Personal injury claims allow a person to get their losses compensated if they have suffered due to someone else’s mistakes. Apparently, the stages of a personal injury claim seem very simple and straightforward; you’d make a claim, make all the efforts to agree a settlement, head to the court if need be, and ultimately get your compensation. However, the reality is a bit different as there are very stringent procedures for people looking to submit a personal injury claim along with a timetable to pursue it. Let’s shed light on all the different stages an individual has to go through in personal injury cases, what they mean and what impact they have on the settlement.
Hiring A Representative
The best idea of pursuing a personal injury claim is to get in touch with a professional personal injury lawyer. A great majority of people who pursue personal injury claims choose to get legal representation in order to make sure their case is represented in the right way. There are a plethora of reputable law firms and solicitors who specialise in this domain.
Moreover, in such situation, you might even receive cold calls from a law company who might have heard about your case and would proceed to discuss the issue in detail. It must be noted that you’re not bound to hire this representative just because they have approached you. It is entirely your choice who takes up your case. Moreover, you should also be considerate about taking random offers without investigation.
After you have hired a solicitor to represent you, the next part is to follow a set procedure, also known as “pre-action protocols”. A letter of claim is made once the third party has been identified. This letter outlines what happened to the person claiming their injuries, which includes both; mental and physical injuries.
The third party is given a maximum of 21 days to respond to this letter of claim. This response or acknowledgment can come directly from the individual or they can have their solicitors or the insurance company respond on their behalf. Most of the claims are given to the defendant’s insurers and they deal with the claim. After the first response, during this 21-day duration, the defendant is given a three-month period in which they can investigate the claim in more detail. Once this period comes to end, they will have to acknowledge if they accept or refuse the legal responsibility.
Collecting Comprehensive Evidence Of The Accident
In case the defendant refuses liability for the incident, then the time of evidence collection will start for the claimant. If this happens, the claimant will have to collect as much evidence as they possibly can to strengthen their case. This includes pictures, witness statements from people who were present at the scene, and other things. Since this evidence-gathering stage can go up to 3 months, it is very important to write down all the details when the incident occurred, so that no important detail is missed out or forgotten at a later date.

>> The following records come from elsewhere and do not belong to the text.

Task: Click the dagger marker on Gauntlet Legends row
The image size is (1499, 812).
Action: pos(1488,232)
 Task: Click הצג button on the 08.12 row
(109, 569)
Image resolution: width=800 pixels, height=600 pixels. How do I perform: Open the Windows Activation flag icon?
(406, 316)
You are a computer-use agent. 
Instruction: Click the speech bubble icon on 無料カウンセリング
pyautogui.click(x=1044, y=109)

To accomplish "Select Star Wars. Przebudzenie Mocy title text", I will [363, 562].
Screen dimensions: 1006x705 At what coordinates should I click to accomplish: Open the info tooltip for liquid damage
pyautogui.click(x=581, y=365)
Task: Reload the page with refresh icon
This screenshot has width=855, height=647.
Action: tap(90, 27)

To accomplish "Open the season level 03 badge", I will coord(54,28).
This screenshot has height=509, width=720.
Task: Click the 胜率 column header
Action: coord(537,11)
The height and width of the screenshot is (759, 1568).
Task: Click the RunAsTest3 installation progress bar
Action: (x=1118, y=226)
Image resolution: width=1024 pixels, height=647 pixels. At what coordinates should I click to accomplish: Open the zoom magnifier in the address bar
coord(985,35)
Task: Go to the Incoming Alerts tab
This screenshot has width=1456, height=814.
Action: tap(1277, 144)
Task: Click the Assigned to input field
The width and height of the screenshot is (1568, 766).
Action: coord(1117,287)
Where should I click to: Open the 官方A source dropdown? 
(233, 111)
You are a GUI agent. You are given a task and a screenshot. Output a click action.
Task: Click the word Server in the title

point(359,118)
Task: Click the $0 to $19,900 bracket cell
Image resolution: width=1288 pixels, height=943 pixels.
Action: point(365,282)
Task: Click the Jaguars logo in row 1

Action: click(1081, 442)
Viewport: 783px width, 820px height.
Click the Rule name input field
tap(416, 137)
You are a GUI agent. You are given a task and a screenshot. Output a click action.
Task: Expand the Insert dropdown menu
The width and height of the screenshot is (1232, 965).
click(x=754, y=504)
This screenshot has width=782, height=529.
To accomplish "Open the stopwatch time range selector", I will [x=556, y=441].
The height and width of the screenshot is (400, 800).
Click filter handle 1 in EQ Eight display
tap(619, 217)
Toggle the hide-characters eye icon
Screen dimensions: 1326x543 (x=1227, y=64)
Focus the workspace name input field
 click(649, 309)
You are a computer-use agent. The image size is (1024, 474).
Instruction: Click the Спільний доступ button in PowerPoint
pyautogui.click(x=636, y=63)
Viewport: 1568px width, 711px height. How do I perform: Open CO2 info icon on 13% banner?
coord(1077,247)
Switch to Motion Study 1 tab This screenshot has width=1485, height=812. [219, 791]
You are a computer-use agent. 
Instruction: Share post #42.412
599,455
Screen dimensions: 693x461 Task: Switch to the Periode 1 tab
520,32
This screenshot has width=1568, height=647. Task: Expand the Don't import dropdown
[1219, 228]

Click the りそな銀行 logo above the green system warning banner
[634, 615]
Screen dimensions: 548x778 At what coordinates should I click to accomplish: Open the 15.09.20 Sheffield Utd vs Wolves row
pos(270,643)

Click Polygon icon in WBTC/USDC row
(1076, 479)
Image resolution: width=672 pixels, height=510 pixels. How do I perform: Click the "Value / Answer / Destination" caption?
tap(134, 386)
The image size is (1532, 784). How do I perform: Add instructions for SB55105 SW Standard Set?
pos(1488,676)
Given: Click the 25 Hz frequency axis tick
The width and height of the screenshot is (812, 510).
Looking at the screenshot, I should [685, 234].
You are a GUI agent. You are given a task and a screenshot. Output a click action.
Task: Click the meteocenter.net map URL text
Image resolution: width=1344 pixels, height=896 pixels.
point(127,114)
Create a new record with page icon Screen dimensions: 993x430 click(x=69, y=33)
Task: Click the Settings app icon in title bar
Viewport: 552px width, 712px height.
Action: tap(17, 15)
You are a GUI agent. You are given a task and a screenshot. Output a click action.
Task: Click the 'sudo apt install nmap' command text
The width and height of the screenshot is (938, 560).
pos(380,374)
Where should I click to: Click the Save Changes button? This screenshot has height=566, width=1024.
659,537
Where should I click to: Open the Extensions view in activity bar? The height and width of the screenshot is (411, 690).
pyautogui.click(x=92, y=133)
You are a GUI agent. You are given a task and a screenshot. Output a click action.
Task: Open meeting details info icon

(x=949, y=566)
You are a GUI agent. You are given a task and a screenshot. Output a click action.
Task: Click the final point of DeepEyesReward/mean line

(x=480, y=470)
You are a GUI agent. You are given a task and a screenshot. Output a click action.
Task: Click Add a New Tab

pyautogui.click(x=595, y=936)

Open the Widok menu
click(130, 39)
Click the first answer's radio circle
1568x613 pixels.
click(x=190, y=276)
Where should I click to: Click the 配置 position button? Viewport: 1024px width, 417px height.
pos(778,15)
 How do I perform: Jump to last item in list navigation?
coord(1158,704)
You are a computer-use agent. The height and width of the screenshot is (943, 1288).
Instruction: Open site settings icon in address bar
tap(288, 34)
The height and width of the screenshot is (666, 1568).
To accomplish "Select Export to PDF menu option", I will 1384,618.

Putting Together Medical Evidence
If the defendant has accepted liability, there won’t be a need to gather detailed evidence, and the person can directly come to the stage of medical evidence. Although every case is different, medical evidence collection can include things like access to the GP, hospital records, or meeting the specialist in a particular field. Any report that is made to support the claim will be made available to the defendant regardless of them accepting or refusing liability.
Alongside the details of the accident, the claimant will also be expected to keep a note of how this accident has impacted their daily life.
Settling a Potential Settlement
At this pre-court stage, a potential settlement can be met between the two parties whether liability had previously been denied or accepted. Since all parties want to get done with the process and reduce the legal fees and court time, this settlement is likely to happen. While most of the personal injury claims are settled out of the court, but there’s still a significant amount of claims where agreement isn’t reached in the negotiating stage.